The director of Ogden Park took the part of a Negro boy set upon by a white gang during the 1919 riot and rescued by the police, though they did not keep the mob from killing the Negro. He advocated the formation of "square-deal" clubs to defend innocent people from hoodlums. "Members would be bound to fight for the square deal—whites against white hoodlums and blacks against black hoodlums," he said. "Until both races will act, the lawless elements will continue to cause trouble."

It is possible in some cases, such as those in which the "athletic clubs" are involved, to find out the identity of boys who molest Negroes, but, according to the testimony of several park directors, it is absolutely impossible to control these boys because the courts will not convict them. The director of Armour Square stated:

I have had boys taken down to the courts time after time, and now my policeman refuses to take them down to the court any more, because he is reprimanded when he brings them in.... One of our attendants was shot through the lung and is now absolutely incapacitated for work, and the policeman was reprimanded because he had kept the boy in jail two nights. When it came to trial, they had already seen somebody and the policeman got the reprimand.

There was a general feeling among park representatives that the presence of a director with a proper attitude toward the problem was the greatest factor in bringing about amicable relations within the park, but there was considerable difference of opinion as to whether the park management could or should attempt to influence the surrounding neighborhood. The West Chicago Commission representative said that there was no instructor at Union Park the first year it was open, and that considerable segregation and undesirable conduct on the part of both whites and Negroes resulted. Since then, there had always been a director in charge, and a very harmonious mingling of the two races had been brought about on the playground. He believed that a similar relationship could be brought about within the recreation building by a director with the right personality, if adequate facilities were provided.

The Seward Park director did not consider it a proper function of a recreation center to try to direct the community life outside it.

The director of Armour Square felt that she could do nothing to promote Negro activities there. She did not approve of the suggestion of turning over Armour Square to the Negroes as the best way of solving the problem. She thought this would result in ill feeling and trouble, since there was a well-established tradition that the whites should use Armour Square to the fullest extent. But since the Negroes had no such recreation center as Armour Square available to them, she believed that a new center with full equipment should be started in a neighborhood part white and part Negro with the understanding that it should be a Negro recreation center where the whites were welcome if they wished to come. She thought that white people would patronize such a recreation center and, with careful leadership, would mingle with the Negroes on friendly and peaceable terms.

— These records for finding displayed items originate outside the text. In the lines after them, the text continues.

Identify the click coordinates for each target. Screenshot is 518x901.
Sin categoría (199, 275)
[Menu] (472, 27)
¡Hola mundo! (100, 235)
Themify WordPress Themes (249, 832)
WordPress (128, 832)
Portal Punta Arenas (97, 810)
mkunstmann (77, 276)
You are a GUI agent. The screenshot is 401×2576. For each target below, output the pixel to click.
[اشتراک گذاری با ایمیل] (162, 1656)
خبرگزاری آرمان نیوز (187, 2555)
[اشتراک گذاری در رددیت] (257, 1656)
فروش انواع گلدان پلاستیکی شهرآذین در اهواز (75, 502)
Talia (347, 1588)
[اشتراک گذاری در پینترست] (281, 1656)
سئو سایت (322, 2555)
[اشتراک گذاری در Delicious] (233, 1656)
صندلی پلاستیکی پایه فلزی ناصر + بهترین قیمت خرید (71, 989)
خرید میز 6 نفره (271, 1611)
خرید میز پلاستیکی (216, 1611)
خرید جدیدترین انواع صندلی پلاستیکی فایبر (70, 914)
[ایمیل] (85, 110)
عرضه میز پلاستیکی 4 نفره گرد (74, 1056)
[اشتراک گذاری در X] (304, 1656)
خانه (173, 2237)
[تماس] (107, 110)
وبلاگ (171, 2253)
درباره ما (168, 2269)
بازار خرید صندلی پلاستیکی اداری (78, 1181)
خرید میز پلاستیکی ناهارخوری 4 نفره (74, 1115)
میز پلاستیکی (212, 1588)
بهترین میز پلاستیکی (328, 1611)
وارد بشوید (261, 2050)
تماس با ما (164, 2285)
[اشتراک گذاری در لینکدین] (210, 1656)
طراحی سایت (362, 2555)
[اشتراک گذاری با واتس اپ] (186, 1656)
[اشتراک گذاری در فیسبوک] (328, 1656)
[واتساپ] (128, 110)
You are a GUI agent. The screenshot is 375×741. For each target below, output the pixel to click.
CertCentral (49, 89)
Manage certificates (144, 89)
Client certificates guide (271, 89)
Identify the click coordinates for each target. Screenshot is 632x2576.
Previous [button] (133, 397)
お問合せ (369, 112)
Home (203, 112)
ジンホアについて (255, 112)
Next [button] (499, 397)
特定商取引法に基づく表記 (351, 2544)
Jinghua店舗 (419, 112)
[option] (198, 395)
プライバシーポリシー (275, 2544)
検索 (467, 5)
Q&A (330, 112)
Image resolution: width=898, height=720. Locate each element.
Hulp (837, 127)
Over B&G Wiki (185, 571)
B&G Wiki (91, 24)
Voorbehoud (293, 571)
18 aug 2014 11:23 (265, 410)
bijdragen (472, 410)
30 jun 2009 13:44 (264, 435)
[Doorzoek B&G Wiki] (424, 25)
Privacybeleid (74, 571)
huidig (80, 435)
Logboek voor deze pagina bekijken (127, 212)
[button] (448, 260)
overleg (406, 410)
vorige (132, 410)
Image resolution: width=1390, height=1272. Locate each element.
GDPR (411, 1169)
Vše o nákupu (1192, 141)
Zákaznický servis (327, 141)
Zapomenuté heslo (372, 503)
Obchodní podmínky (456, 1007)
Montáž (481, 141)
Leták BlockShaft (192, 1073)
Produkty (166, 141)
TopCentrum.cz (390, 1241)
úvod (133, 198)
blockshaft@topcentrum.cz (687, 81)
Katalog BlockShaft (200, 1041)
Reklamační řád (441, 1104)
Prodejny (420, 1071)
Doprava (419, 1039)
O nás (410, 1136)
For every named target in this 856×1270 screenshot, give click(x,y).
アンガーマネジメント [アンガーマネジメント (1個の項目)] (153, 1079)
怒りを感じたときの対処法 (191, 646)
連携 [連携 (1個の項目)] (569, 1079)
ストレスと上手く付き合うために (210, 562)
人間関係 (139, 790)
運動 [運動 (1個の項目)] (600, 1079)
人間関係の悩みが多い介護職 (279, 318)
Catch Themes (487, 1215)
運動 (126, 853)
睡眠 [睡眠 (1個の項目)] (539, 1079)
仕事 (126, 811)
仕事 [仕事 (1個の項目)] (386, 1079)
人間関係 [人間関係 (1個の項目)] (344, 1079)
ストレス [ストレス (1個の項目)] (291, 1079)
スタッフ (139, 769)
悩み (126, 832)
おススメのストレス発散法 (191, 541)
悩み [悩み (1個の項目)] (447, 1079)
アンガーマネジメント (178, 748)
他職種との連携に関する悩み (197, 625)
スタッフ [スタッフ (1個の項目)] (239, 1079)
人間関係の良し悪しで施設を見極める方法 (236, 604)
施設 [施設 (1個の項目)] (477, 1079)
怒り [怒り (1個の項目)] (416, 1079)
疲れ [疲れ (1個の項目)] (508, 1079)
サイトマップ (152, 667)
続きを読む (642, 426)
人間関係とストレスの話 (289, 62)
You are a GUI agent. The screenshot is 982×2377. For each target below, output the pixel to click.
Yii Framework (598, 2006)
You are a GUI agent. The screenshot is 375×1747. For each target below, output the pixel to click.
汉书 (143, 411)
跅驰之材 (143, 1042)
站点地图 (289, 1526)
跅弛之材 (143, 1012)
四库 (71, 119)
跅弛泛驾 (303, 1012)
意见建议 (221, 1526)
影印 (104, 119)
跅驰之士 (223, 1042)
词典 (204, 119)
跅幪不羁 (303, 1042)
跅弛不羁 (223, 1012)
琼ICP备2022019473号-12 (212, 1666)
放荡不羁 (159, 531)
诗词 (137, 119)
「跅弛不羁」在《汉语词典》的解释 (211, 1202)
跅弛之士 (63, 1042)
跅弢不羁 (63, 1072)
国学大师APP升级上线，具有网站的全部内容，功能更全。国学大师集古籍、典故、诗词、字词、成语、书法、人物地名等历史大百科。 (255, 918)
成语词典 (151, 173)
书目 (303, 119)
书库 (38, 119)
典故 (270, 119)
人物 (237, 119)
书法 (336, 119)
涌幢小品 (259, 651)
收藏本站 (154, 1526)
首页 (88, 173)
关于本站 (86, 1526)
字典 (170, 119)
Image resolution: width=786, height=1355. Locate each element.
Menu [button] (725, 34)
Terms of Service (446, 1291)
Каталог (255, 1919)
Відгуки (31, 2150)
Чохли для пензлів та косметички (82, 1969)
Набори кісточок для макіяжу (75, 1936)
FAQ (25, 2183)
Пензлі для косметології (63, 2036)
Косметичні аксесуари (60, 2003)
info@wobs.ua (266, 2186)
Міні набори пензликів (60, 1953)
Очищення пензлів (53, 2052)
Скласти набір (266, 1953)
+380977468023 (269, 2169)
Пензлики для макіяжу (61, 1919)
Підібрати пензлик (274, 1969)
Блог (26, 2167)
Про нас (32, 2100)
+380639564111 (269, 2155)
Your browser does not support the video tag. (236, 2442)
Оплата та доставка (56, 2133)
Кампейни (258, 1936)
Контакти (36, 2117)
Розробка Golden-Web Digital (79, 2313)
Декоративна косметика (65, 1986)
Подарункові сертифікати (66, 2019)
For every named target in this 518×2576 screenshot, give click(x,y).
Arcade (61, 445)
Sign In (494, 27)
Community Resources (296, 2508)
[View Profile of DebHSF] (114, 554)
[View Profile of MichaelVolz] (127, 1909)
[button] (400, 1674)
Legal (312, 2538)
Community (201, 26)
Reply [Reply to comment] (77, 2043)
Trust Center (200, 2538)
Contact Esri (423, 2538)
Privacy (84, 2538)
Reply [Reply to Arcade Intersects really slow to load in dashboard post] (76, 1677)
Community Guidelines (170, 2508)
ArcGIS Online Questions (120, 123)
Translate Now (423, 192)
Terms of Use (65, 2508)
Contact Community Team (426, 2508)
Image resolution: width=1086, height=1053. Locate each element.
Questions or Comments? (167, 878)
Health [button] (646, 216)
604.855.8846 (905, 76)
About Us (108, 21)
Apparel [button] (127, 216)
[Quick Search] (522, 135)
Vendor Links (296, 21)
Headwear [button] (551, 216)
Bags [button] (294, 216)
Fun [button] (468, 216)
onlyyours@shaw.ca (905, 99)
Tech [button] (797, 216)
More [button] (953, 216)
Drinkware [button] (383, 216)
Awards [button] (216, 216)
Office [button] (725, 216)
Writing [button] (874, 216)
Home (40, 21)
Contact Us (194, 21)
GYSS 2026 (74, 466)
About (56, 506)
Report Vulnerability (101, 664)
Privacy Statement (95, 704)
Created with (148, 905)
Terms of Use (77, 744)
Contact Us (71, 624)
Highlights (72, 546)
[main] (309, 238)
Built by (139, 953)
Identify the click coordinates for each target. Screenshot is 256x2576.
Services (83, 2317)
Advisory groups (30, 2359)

Two recreation-center directors favored entirely separate recreational facilities for Negroes with whites excluded. One of these was the director of Fuller Park, who told the Commission that he had made every effort to get Negroes to come to the park, and that he considered it part of his duty to go out into the neighborhood and try to get Negroes to use the park. "Separate parks and playgrounds for colored people are advisable," he said, "not because one group is any better than the other, but because they are different. Human nature will have to be remodeled before racial antipathy is overcome."

The director of Hardin Square, another recreation center little used by Negroes, though it is near the main Negro area, believed that separate facilities for each race would be the best solution of the problem. He did not encourage Negroes to come to Hardin Square. The policeman at the park also believed that "you can't make the two colors mix." This policeman said he knows a group of young men in the district, mostly ex-service men, who would "procure arms and fight shoulder to shoulder with me if a Negro should say one word back to me or should say a word to a white woman." He thought it would not take much to start another riot, and that the white people of the district would resolve to make a "complete clean-up this time." This policeman is the one whose failure to arrest a white man accused of stoning the Negro boy, Williams, at the Twenty-sixth Street Beach was an important factor in precipitating the riot in 1919.

The director of Moseley Playground, who was born and raised in that vicinity, said there had been antagonism between the two races in that neighborhood for thirty years. He believed that separate recreation facilities would be impracticable because the taxpayers could not be divided in such a way that they would not be paying for fields their children could not use.

The director of Seward Park thought that it might be arranged in the small parks to give special hours to Negro groups. This would meet what he believed to be the desire of the Negroes to be by themselves and also the objection of the white girls who had protested against having Negro girls in the same gymnasium classes with them.